### TASK STATEMENT
Copy the part of the listing that opens with the line containing "Identify the location" and runs through the end of the listing, both ends included. Leave the pictures out of your copy.

### RECORDS FOR THIS TASK
= Beginning of Section =
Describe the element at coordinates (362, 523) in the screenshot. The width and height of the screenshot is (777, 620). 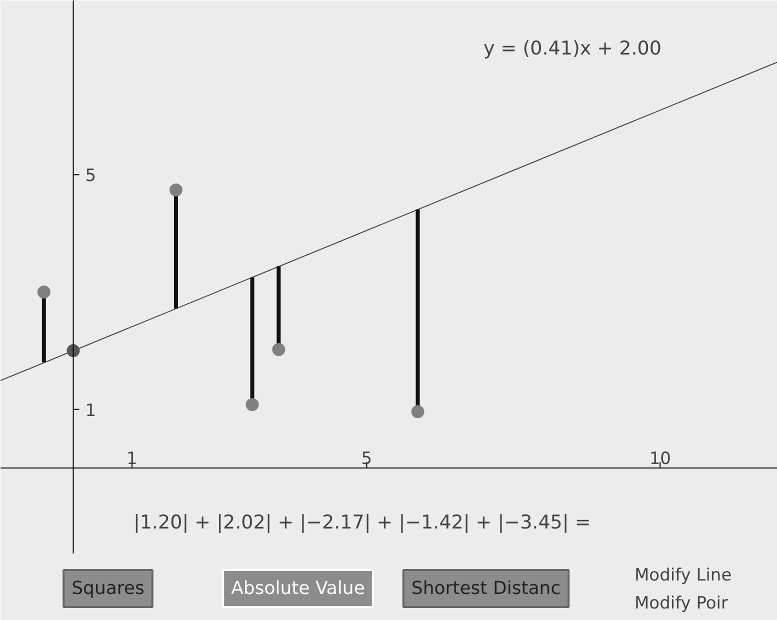
I see `annotation: |1.20| + |2.02| + |−2.17| + |−1.42| + |−3.45| =` at that location.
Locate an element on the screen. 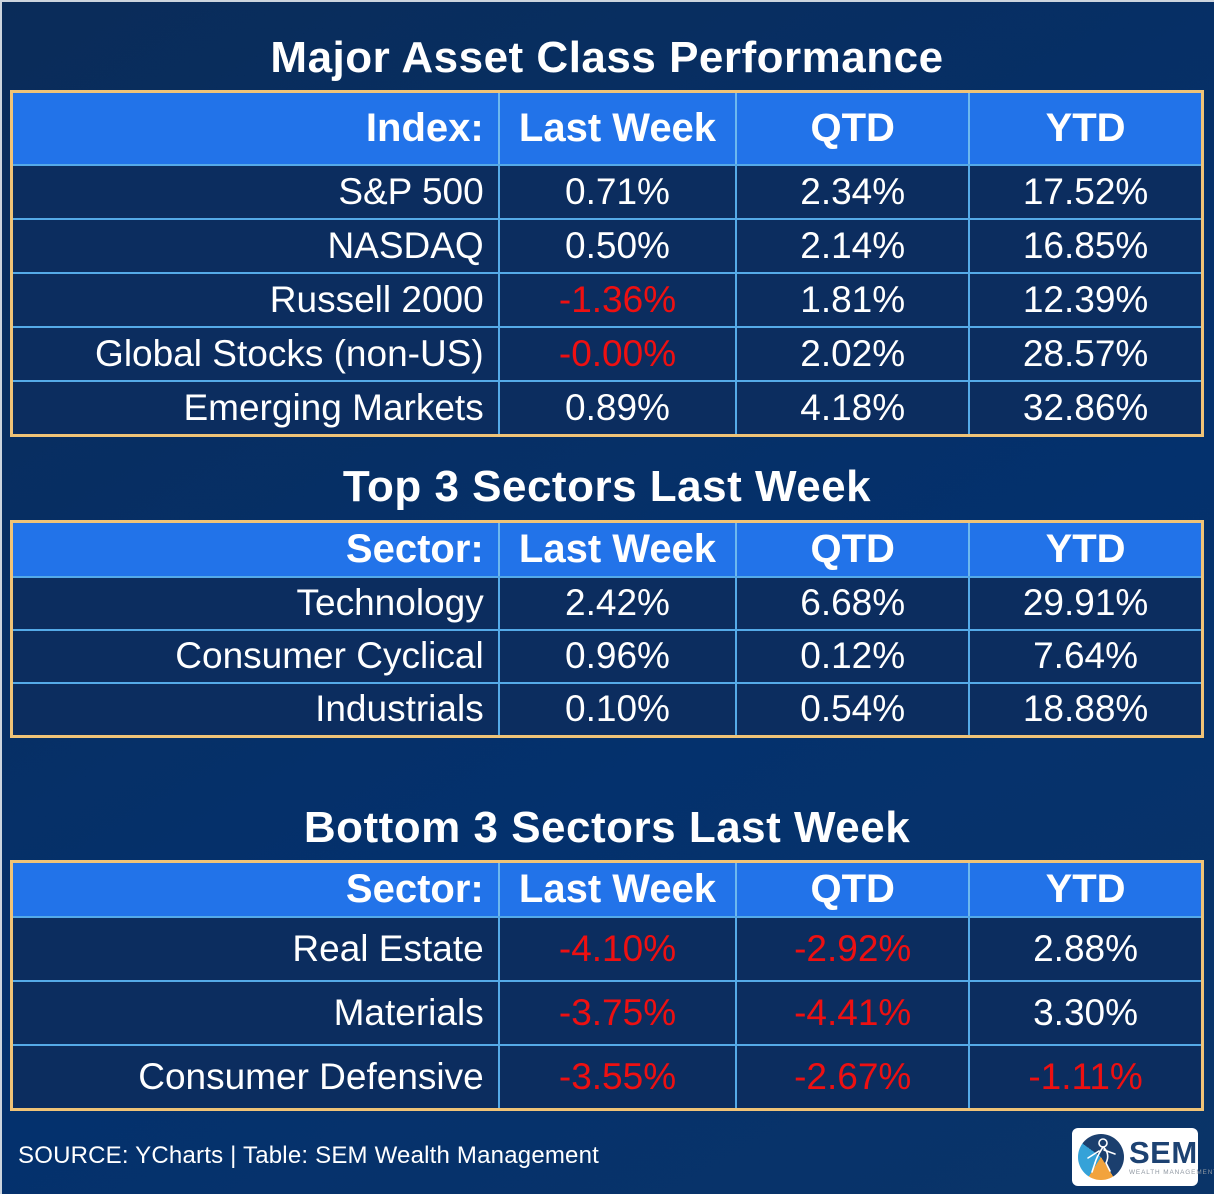  table-row-sp500: S&P 500 0.71% 2.34% 17.52% is located at coordinates (607, 192).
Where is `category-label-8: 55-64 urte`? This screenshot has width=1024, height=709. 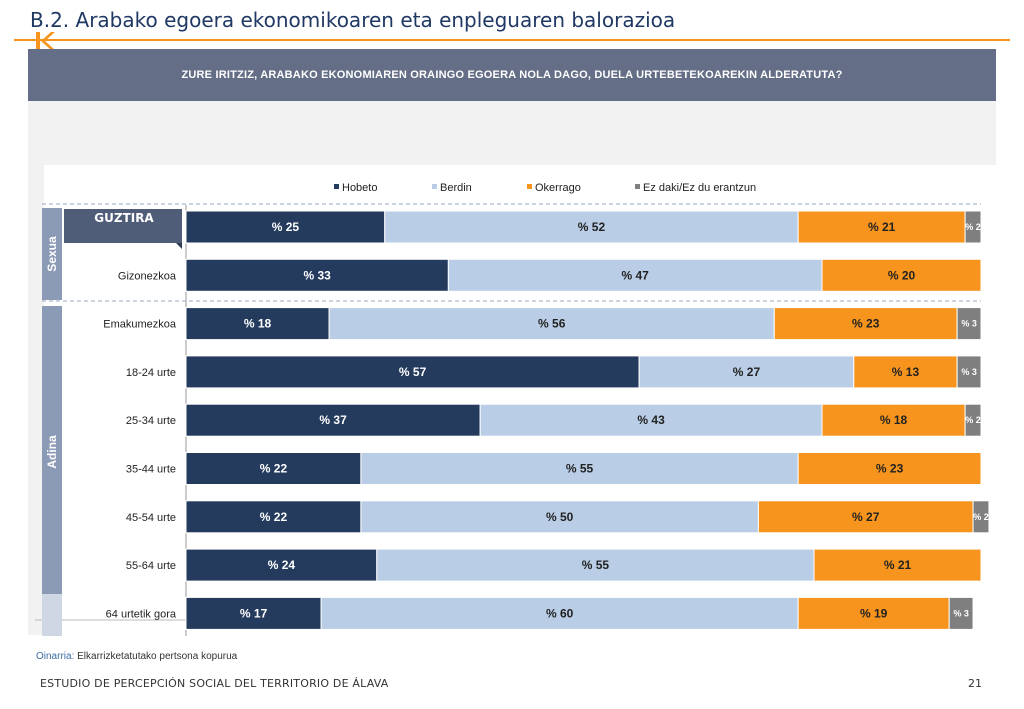
category-label-8: 55-64 urte is located at coordinates (151, 566).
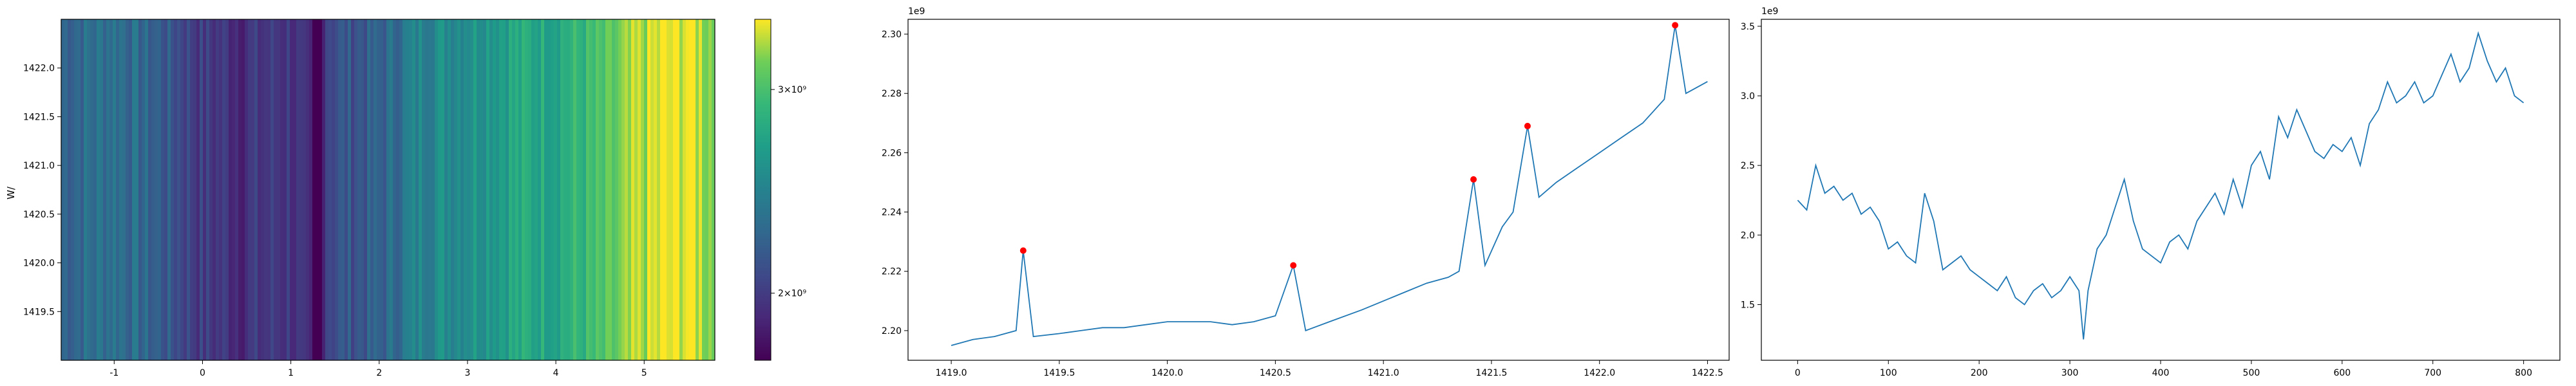 This screenshot has height=386, width=2576. Describe the element at coordinates (1798, 373) in the screenshot. I see `x-tick-label: 0` at that location.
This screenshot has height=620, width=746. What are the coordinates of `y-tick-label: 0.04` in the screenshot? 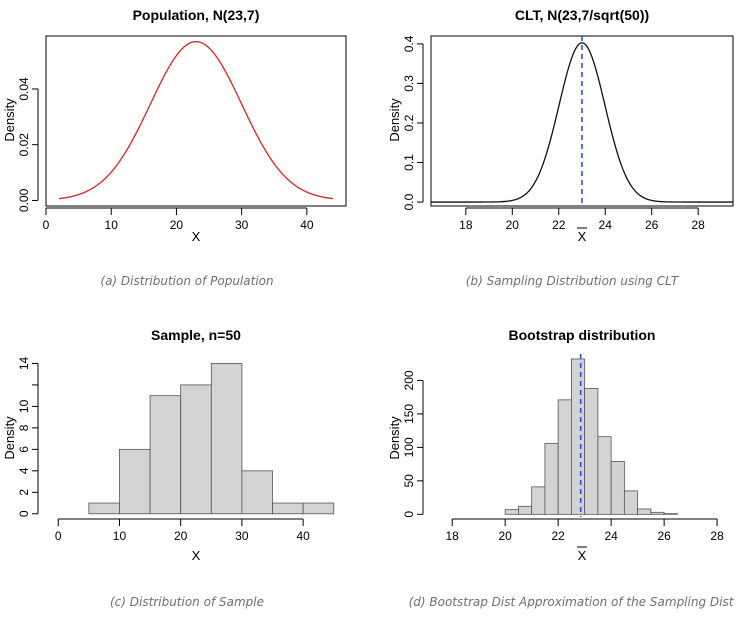 It's located at (24, 89).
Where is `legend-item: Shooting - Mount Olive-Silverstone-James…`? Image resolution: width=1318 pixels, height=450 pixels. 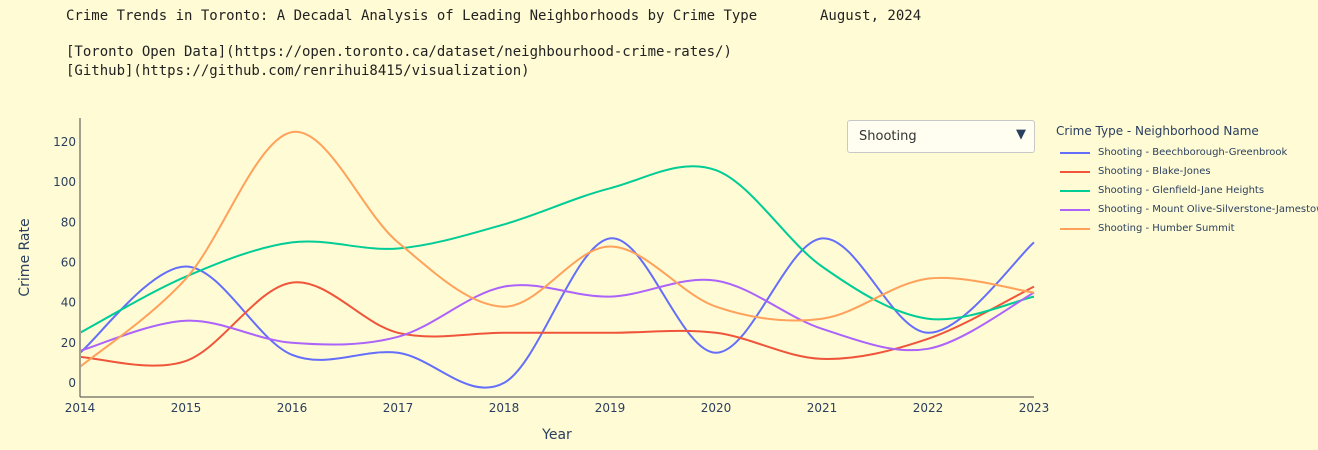 legend-item: Shooting - Mount Olive-Silverstone-James… is located at coordinates (1187, 210).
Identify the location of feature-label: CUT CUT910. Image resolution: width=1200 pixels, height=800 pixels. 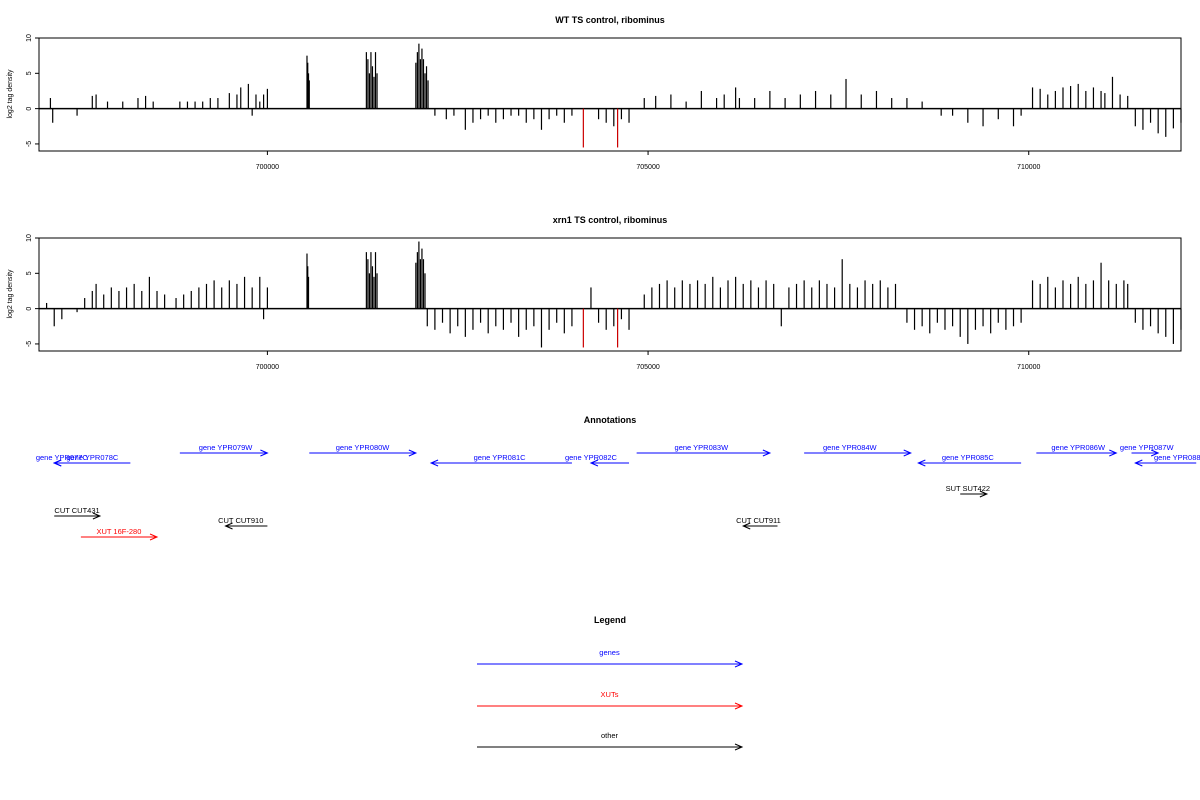
(240, 520).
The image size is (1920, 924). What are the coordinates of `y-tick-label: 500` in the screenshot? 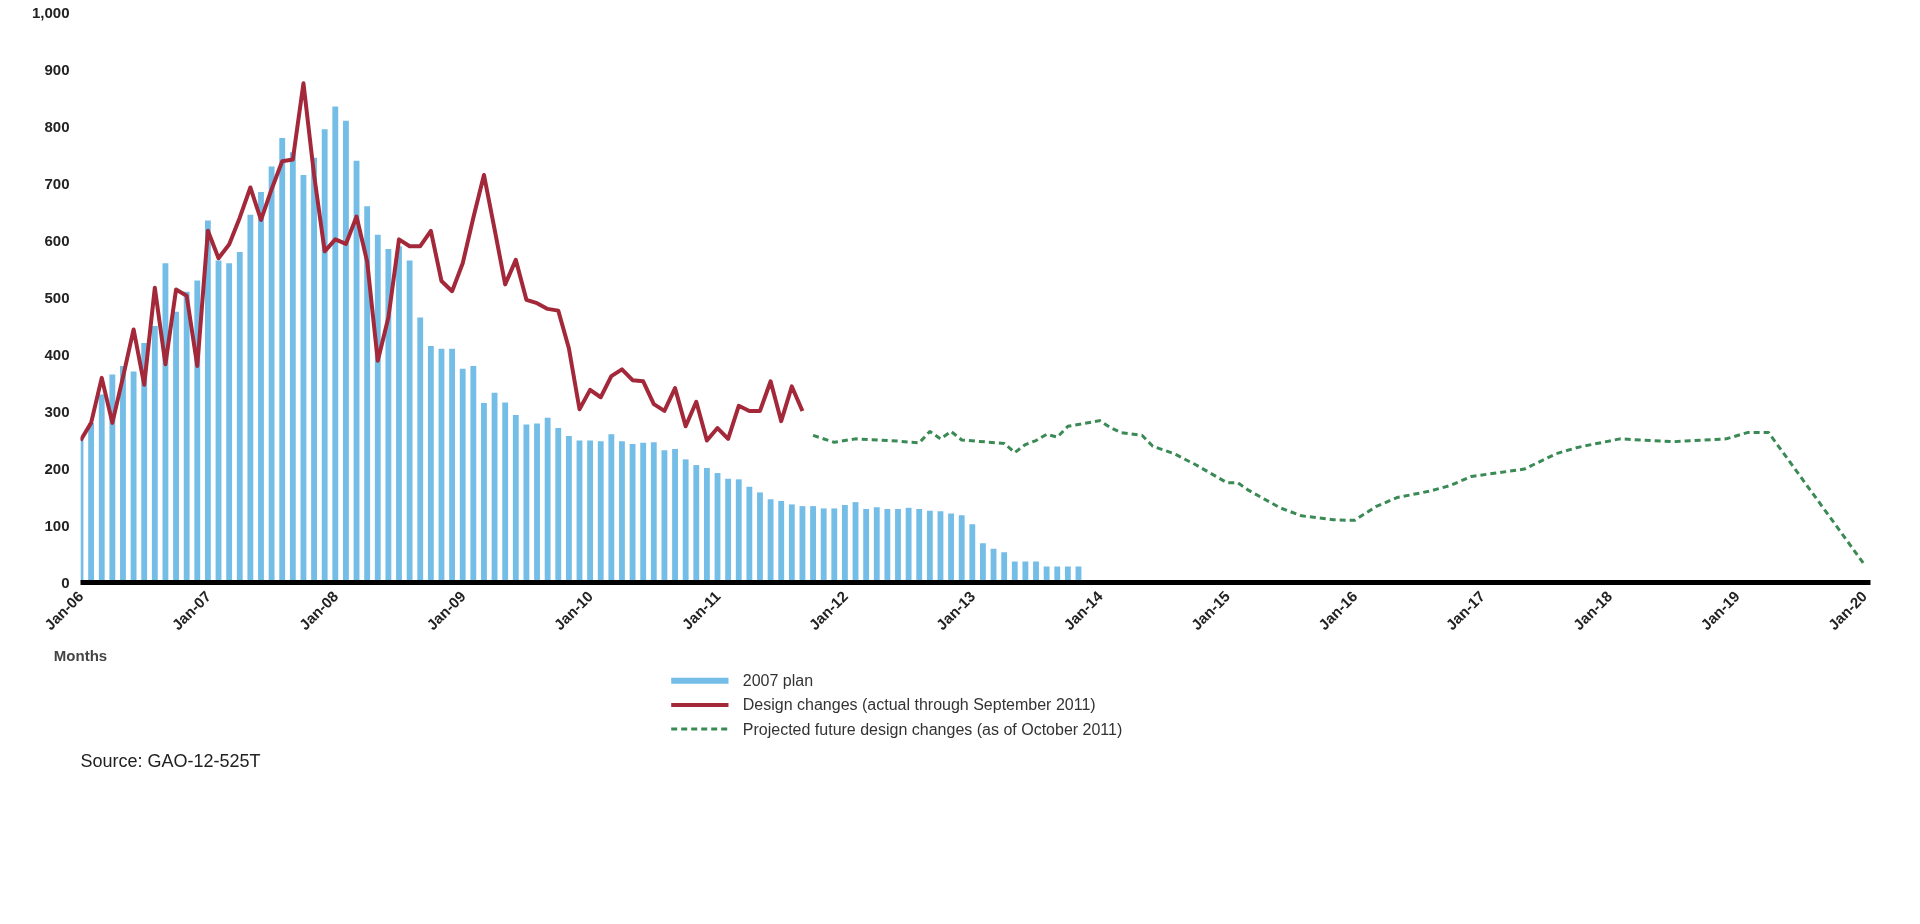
= End of Section =
### SOLUTION FOR THIS PROBLEM
Identify the location of feature-label: CUT CUT910. Image resolution: width=1200 pixels, height=800 pixels. 
(240, 520).
The image size is (1920, 924). What are the coordinates of `y-tick-label: 500` in the screenshot? 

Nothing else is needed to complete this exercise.